Sanitize tool-call arguments

When an agent calls a tool, the arguments it passes are as risky as the prompt that produced them — an sk-… key dropped into a command field, a customer SSN pasted into a body, an internal token in a request header. The firewall sanitize verdict catches that material in the tool-call arguments, replaces it with a typed redaction token, and forwards the cleaned call — so the action still runs, but the secret never leaves the gateway.

“Sanitize tool output” means the call arguments, not the tool result. People search for sanitize tool output expecting the firewall to scrub what a tool returns. The sanitize verdict does not touch tool results — it redacts the arguments your agent sends into a tool call. If you need to screen the text a tool or model returns, that is a Guardrails output-stage job, not a firewall sanitize rule.

This is one verdict in the firewall’s matching language. For the full set see Verdicts and the rule reference; this page is the focused guide to authoring and reasoning about sanitize.

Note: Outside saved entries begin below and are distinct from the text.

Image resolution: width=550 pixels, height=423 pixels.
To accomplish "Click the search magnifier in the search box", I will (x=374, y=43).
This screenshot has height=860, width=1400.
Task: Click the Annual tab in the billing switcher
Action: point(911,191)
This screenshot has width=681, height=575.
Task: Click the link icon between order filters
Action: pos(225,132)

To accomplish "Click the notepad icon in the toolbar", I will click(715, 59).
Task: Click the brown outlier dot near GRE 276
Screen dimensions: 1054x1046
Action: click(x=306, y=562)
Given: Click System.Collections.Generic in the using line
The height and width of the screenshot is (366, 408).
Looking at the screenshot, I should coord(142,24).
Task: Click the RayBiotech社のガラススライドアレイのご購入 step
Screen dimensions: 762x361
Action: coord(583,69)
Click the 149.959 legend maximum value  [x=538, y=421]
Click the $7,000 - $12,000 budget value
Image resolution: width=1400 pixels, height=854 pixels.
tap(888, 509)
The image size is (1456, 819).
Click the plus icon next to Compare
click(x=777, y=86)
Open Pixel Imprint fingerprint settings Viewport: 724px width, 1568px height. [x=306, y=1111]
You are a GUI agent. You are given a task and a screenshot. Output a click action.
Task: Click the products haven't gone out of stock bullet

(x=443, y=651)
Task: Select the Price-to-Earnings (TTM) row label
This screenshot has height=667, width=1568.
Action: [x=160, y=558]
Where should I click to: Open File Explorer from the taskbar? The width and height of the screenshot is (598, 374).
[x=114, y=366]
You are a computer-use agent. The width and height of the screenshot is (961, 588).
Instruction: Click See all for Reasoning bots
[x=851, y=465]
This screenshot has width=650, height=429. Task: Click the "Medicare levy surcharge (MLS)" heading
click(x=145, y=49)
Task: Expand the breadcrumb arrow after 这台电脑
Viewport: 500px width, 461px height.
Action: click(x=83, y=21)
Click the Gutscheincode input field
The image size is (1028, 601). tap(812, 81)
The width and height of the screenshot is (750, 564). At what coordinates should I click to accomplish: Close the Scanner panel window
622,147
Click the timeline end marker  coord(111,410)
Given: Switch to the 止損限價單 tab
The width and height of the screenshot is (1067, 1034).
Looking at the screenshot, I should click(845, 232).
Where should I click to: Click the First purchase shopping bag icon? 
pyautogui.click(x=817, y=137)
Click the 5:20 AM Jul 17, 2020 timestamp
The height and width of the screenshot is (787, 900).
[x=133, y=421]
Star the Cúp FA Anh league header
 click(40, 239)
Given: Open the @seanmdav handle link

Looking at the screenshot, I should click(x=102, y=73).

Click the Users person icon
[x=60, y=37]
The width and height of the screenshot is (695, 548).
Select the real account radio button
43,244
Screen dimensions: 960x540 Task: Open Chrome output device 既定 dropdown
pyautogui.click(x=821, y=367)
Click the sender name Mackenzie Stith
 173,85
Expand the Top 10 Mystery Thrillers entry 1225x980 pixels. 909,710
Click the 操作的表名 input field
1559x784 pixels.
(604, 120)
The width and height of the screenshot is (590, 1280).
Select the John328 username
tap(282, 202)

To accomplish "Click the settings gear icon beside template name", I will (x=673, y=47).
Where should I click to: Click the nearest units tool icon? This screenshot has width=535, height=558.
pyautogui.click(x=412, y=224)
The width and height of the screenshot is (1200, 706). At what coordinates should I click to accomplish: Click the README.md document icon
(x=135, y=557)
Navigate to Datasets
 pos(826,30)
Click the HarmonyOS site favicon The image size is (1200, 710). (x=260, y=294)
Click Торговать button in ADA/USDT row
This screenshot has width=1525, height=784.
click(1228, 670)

1. What sanitize does — and what it never touches

A rule with verdict: sanitize runs a redaction engine over the tool-call arguments before the call is dispatched. Each match is replaced with a canonical token and the call proceeds with the cleaned arguments — the tool still executes, just without the raw secret in it.

Redacts

The JSON arguments of a model-emitted tool_call or an MCP tools/call — command, body, headers, any string field where a secret or PII landed.

Never redacts

The content a tool returns, the prompt, the model’s response text. Sanitize is an argument-only redactor. Text screening is a Guardrail concern.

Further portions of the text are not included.